VTA: Few Riders, Sprawling Stations, Slow Trolleys

The Valley Transportation Authority is 25 years old. And South Bay residents celebrated the same way they have for a quarter-century, since the first train rumbled through an onion field: By not riding.

The VTA's "nearly-empty trolleys" are some of the slowest in the United States, according to the San Jose Mercury News.

This leads drivers to sit steaming in San Jose traffic, even as they end up paying for it: Fewer than 1 percent of area residents ride, but each ride is subsidized by taxpayers up to $10, or 85 percent of the total cost.

The VTA took $2 billion to build and requires $66 million annually to operate, the newspaper reported. And for some reason, it's grossly more inefficient than comparable lines, the newspaper reported.
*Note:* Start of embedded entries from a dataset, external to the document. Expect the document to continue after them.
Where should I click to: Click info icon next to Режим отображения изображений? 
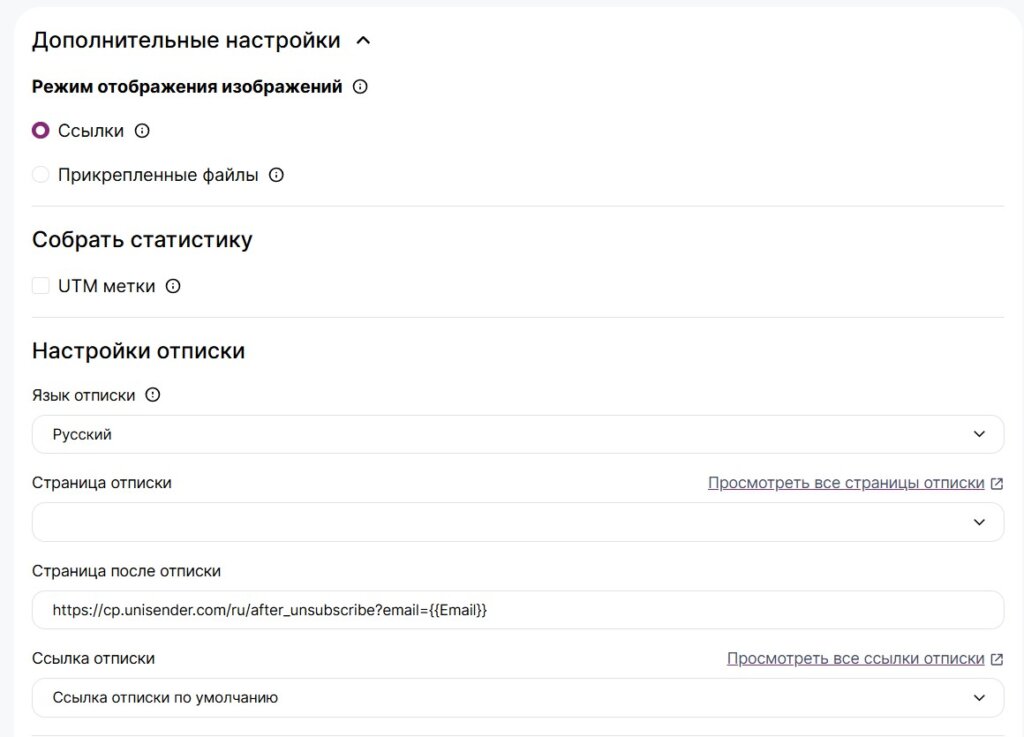coord(361,87)
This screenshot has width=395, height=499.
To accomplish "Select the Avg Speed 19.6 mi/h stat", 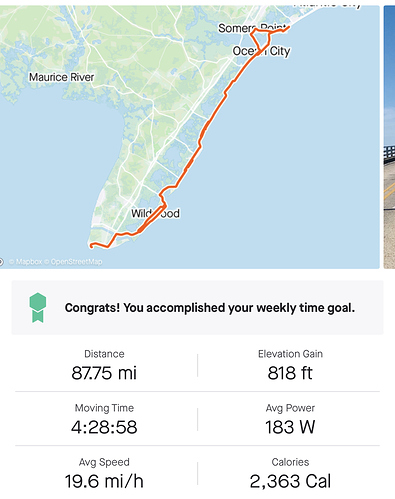I will [x=104, y=473].
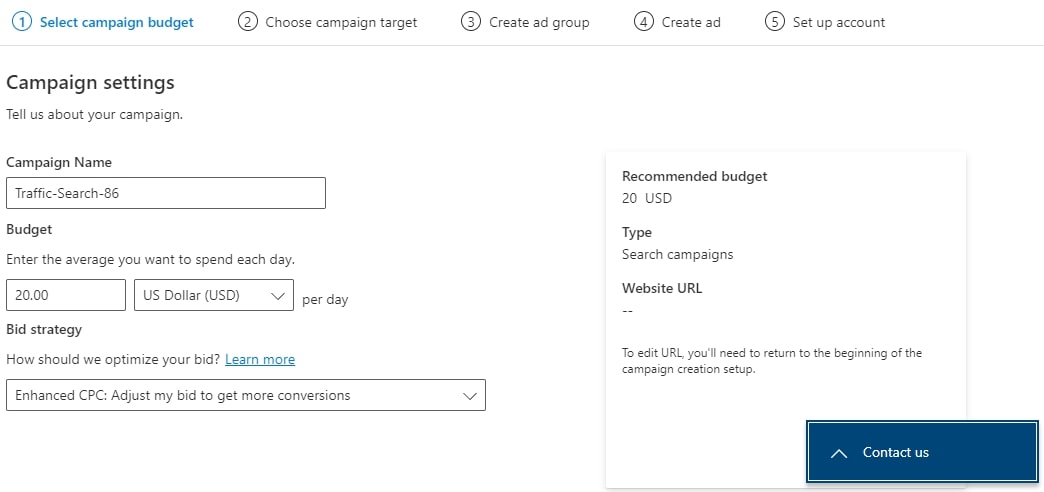Click the step 4 circle icon
The height and width of the screenshot is (492, 1044).
pyautogui.click(x=643, y=22)
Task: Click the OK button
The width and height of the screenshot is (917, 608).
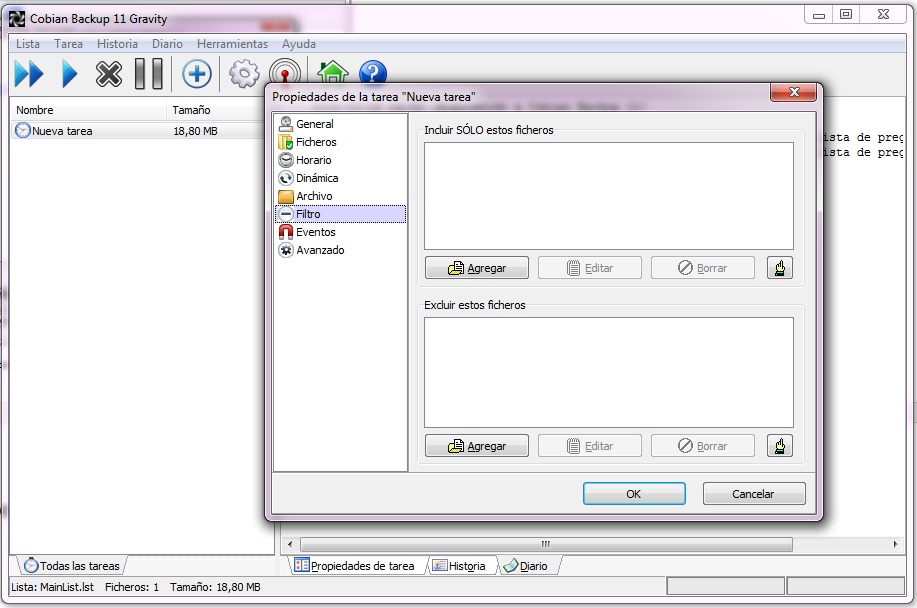Action: [634, 494]
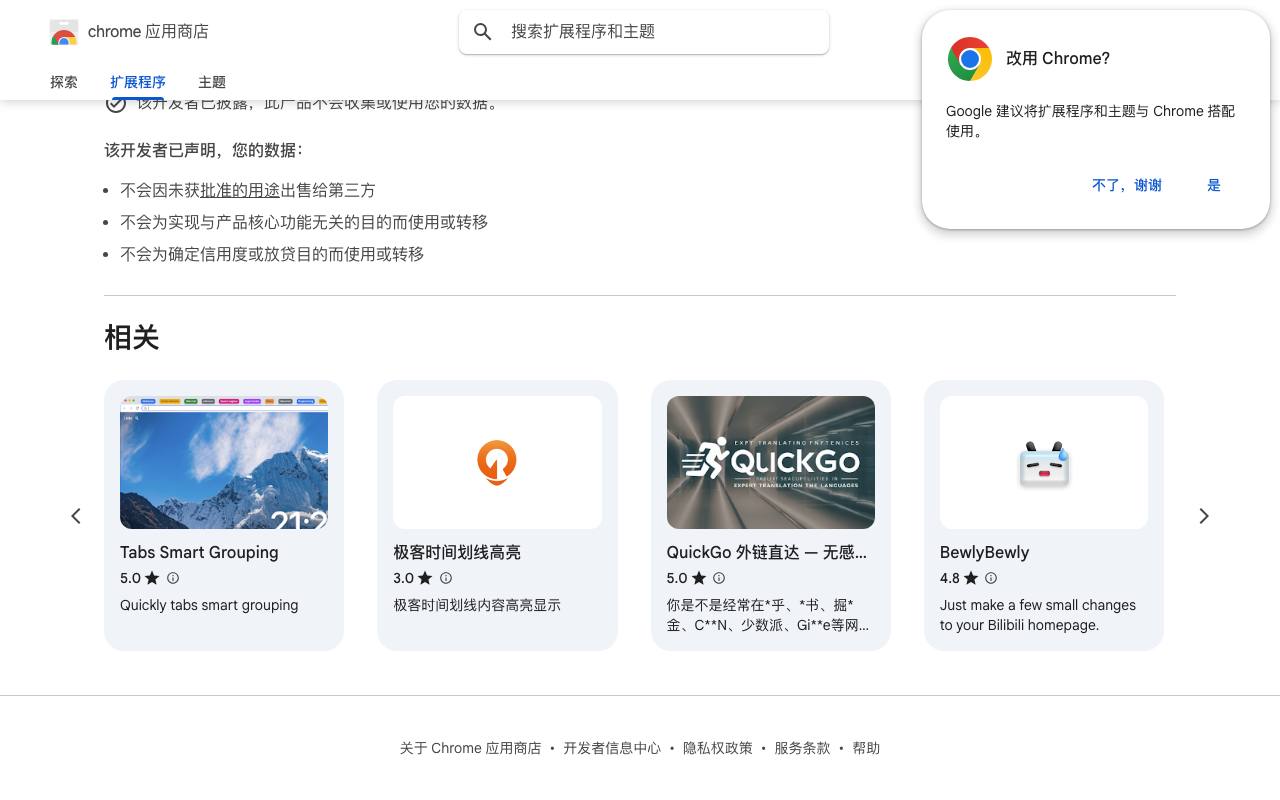Click the Chrome Web Store logo icon

coord(64,32)
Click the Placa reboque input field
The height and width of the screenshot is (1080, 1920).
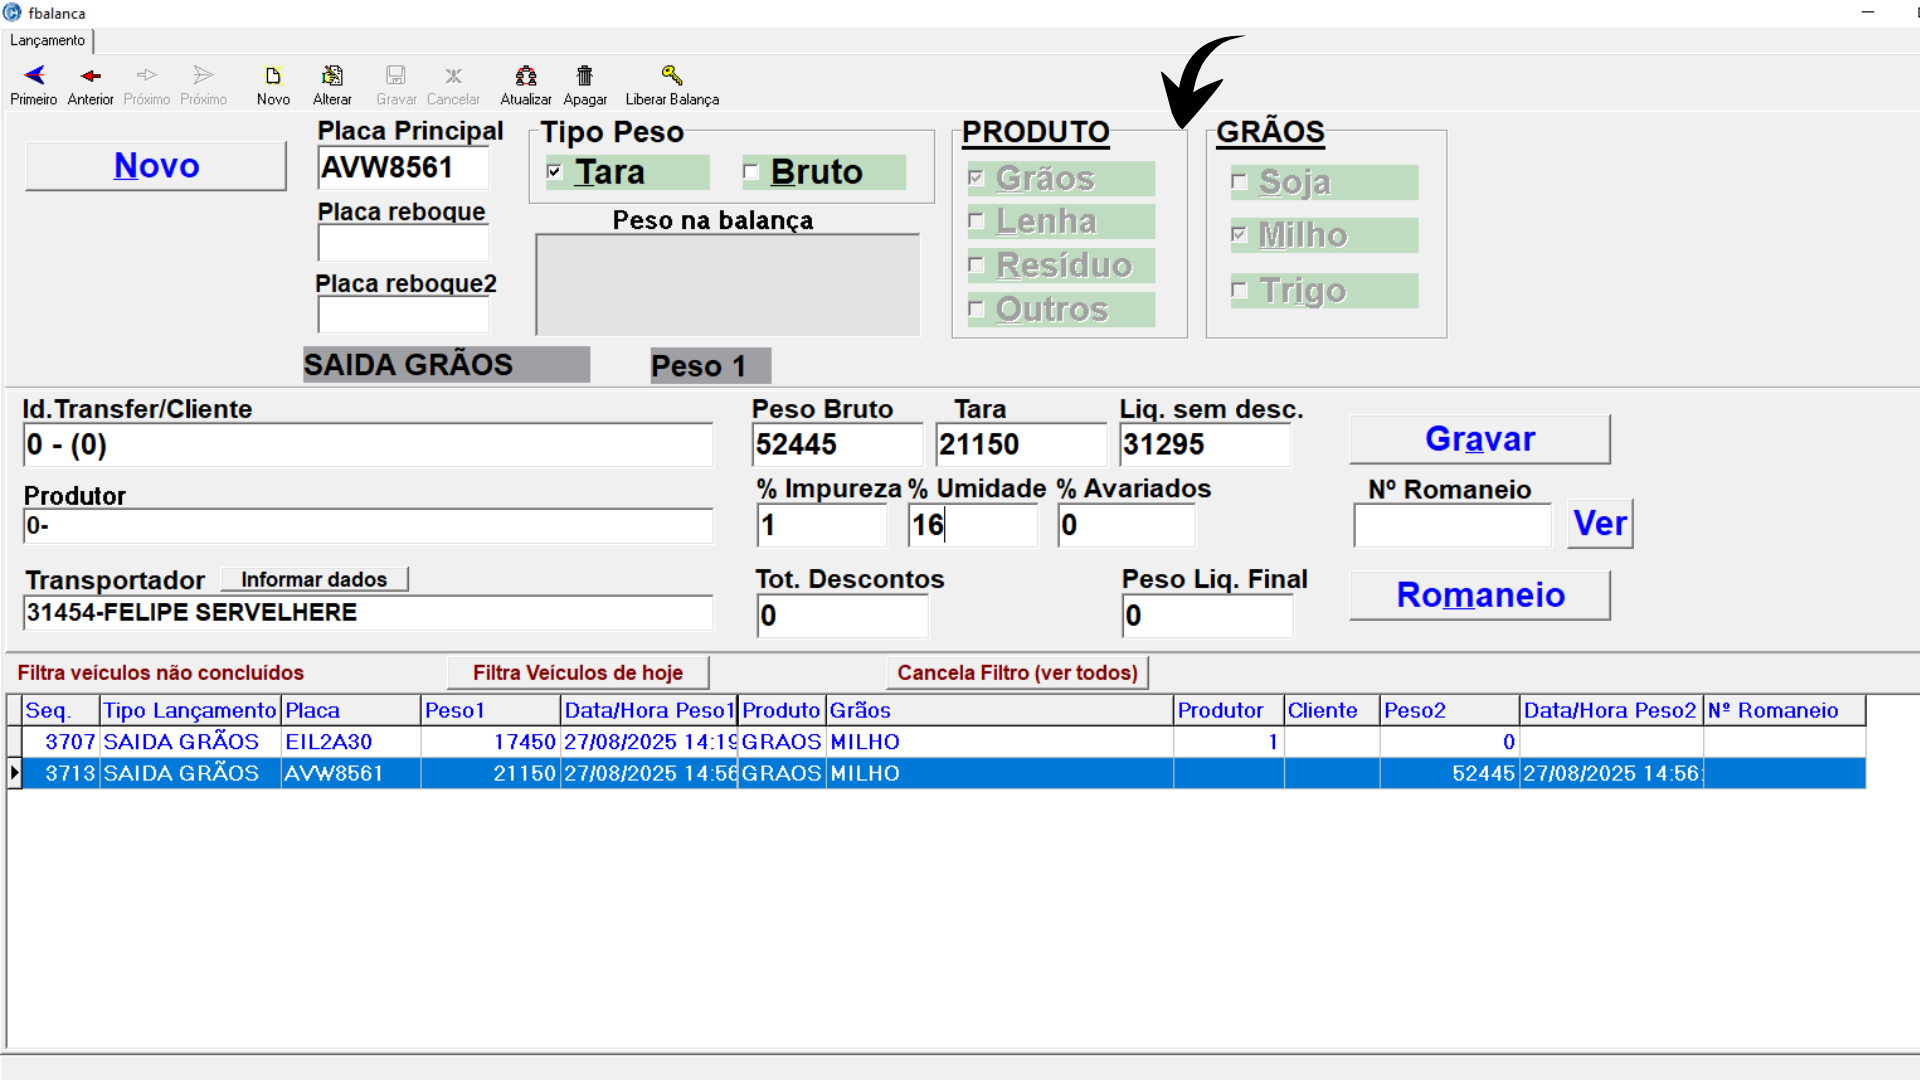403,243
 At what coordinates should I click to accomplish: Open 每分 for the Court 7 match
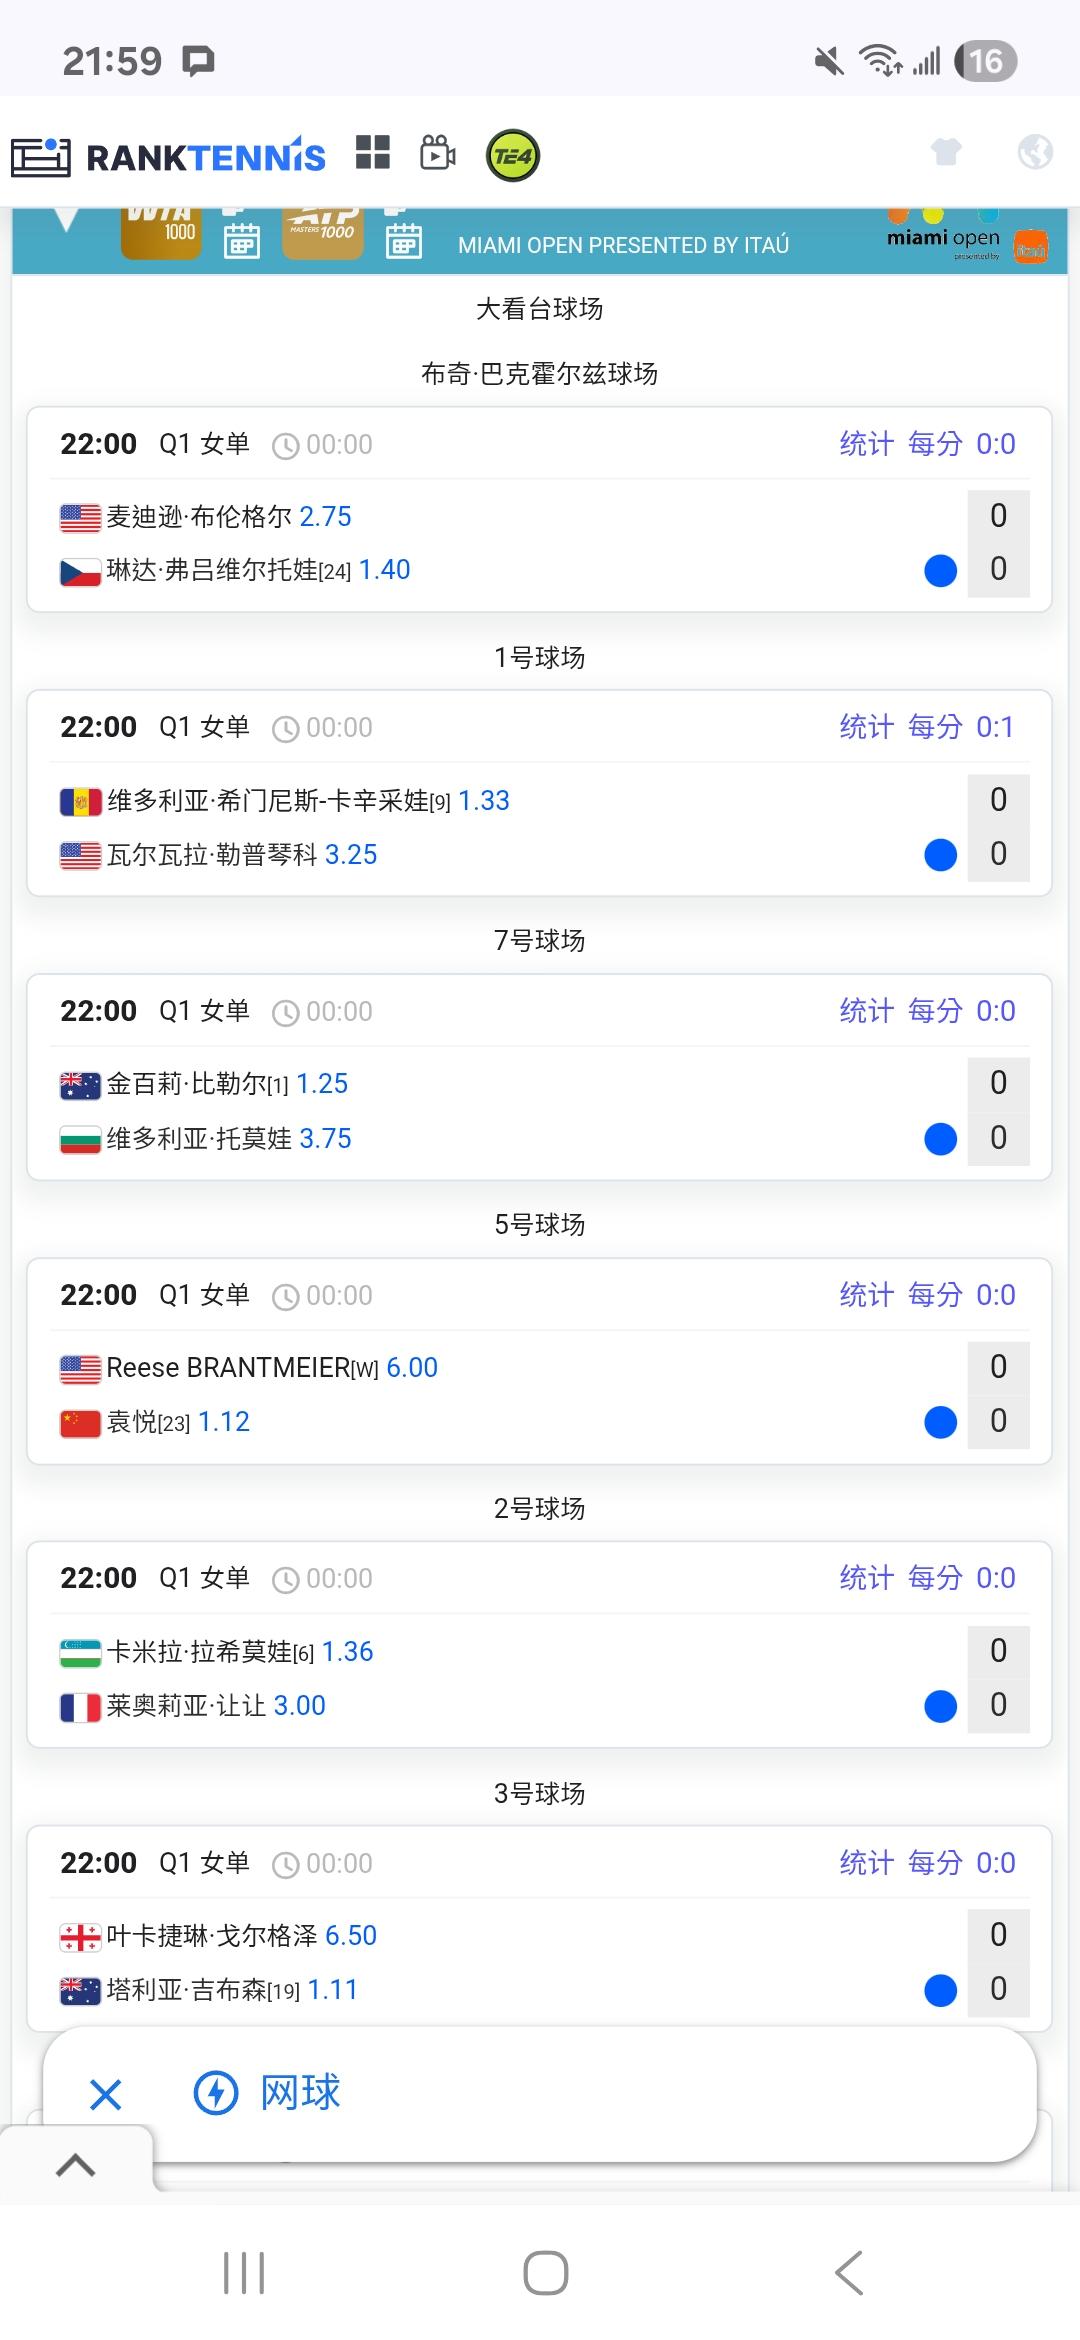coord(935,1011)
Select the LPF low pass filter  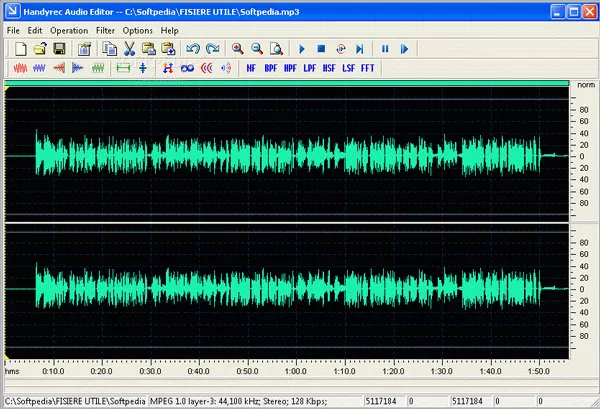[x=310, y=68]
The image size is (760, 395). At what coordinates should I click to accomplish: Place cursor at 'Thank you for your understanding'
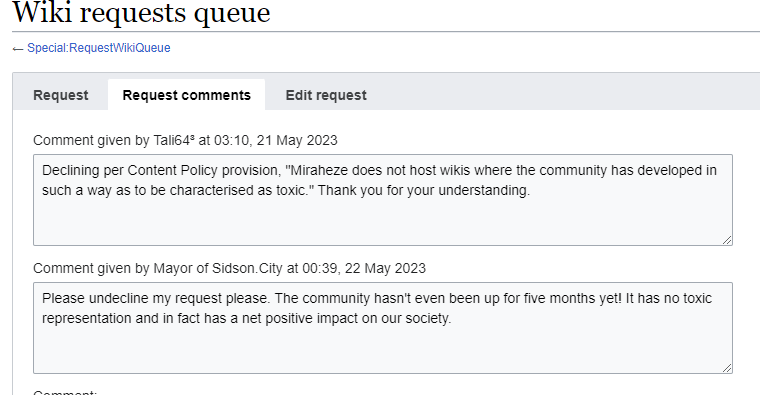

The VTA requires 30 percent more money to operate while carrying 30 percent fewer passengers, the newspaper reported. And the per-passenger cost of $11.74 is 83 percent more than the U.S. average, and the third-most expensive in the nation.

Some of the inefficiency is by design: the train line's first routes were built along onion fields, rather than already-congested corridors. Rather than link existing sprawl, the VTA planned for growth that didn't quite pan out. Today, some lines do run downtown, but others run alongside orange groves, the newspaper reported.

Sacramento, a city comparable in size, sprawl and landscape, has a light rail that carries 40 percent more passengers per day than the VTA, the newspaper reported.

The VTA will spend $27 million to add express trains, which require new tracks, the newspaper reported, but authority officials admit that "the basics" need to be done better. Maybe in another 25 years?